- _Task item_
From the line containing "WordPress (147, 1400)" down to the final line of the entries below, return each line exactly and drop the pictures.

——

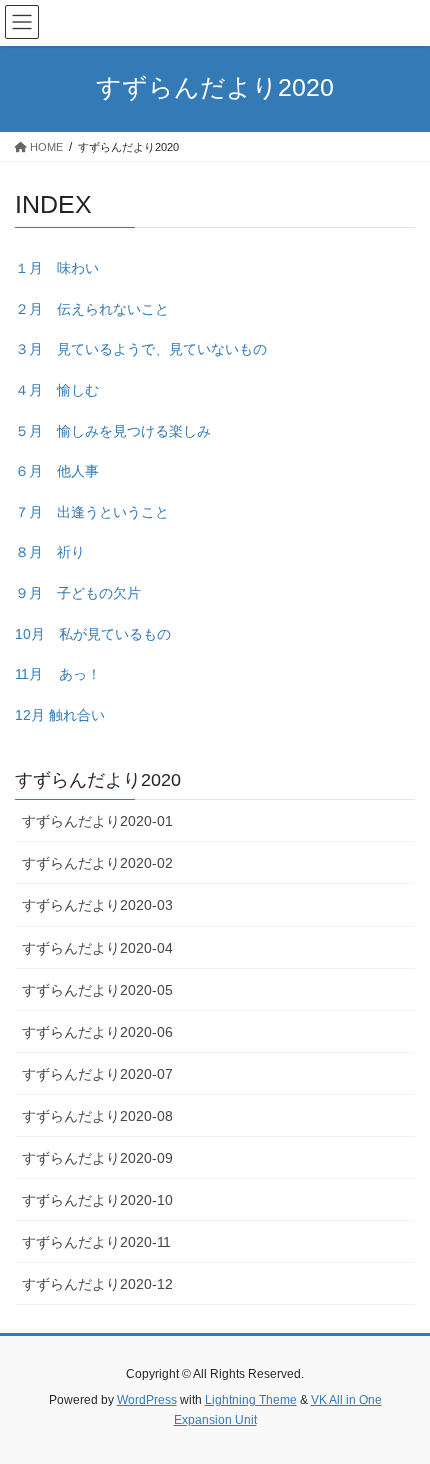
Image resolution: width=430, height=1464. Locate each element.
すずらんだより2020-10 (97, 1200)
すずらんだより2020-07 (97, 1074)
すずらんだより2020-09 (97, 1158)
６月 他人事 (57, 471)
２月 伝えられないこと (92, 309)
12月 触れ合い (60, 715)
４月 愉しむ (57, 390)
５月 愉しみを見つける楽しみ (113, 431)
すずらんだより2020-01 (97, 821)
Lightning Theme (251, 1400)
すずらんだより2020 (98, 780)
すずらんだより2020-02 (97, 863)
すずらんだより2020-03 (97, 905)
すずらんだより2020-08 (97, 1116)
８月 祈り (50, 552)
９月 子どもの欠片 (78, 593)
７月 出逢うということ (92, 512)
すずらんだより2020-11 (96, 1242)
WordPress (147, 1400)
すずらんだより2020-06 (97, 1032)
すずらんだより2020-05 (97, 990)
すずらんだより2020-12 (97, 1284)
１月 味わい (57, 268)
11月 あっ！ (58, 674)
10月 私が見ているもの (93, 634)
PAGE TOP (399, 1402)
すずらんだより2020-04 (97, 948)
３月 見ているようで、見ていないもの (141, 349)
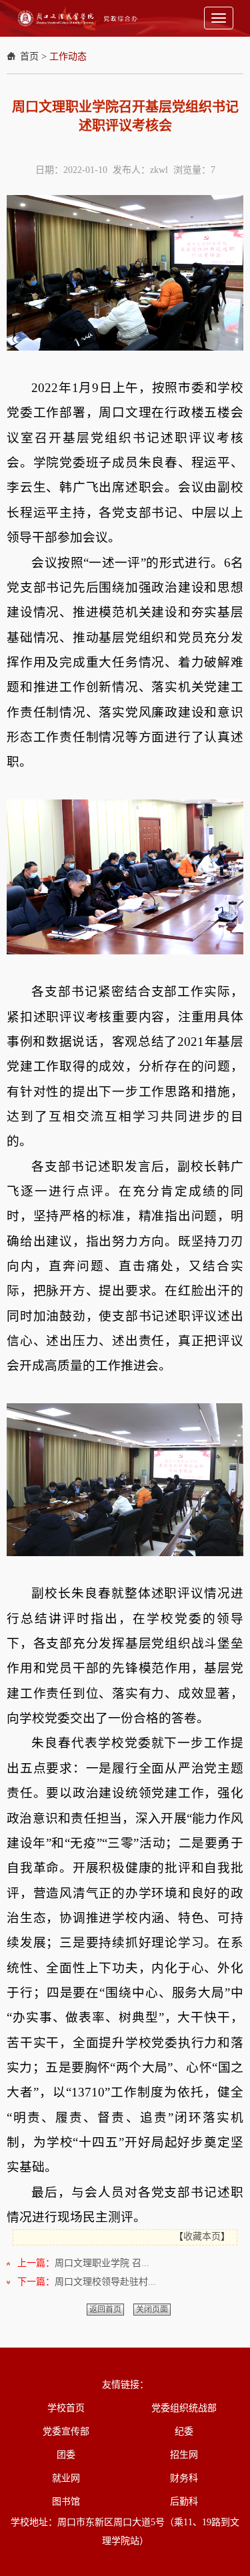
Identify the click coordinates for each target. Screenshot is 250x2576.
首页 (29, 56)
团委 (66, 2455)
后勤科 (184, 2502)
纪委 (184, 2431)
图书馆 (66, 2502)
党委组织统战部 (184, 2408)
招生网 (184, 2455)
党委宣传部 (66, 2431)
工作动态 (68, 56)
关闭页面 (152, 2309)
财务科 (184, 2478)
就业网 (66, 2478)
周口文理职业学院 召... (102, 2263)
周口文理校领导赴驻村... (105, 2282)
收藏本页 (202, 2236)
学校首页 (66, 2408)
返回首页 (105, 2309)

——

- _Response box_
WordPress (147, 1400)
すずらんだより2020-06 (97, 1032)
すずらんだより2020-05 (97, 990)
すずらんだより2020-12 (97, 1284)
１月 味わい (57, 268)
11月 あっ！ (58, 674)
10月 私が見ているもの (93, 634)
PAGE TOP (399, 1402)
すずらんだより2020-04 (97, 948)
３月 見ているようで、見ていないもの (141, 349)
Identify the click coordinates for each target. Screenshot is 250x2576.
首页 (29, 56)
团委 (66, 2455)
后勤科 (184, 2502)
纪委 (184, 2431)
图书馆 (66, 2502)
党委组织统战部 (184, 2408)
招生网 (184, 2455)
党委宣传部 (66, 2431)
工作动态 (68, 56)
关闭页面 (152, 2309)
财务科 (184, 2478)
就业网 (66, 2478)
周口文理职业学院 召... (102, 2263)
周口文理校领导赴驻村... (105, 2282)
收藏本页 (202, 2236)
学校首页 (66, 2408)
返回首页 (105, 2309)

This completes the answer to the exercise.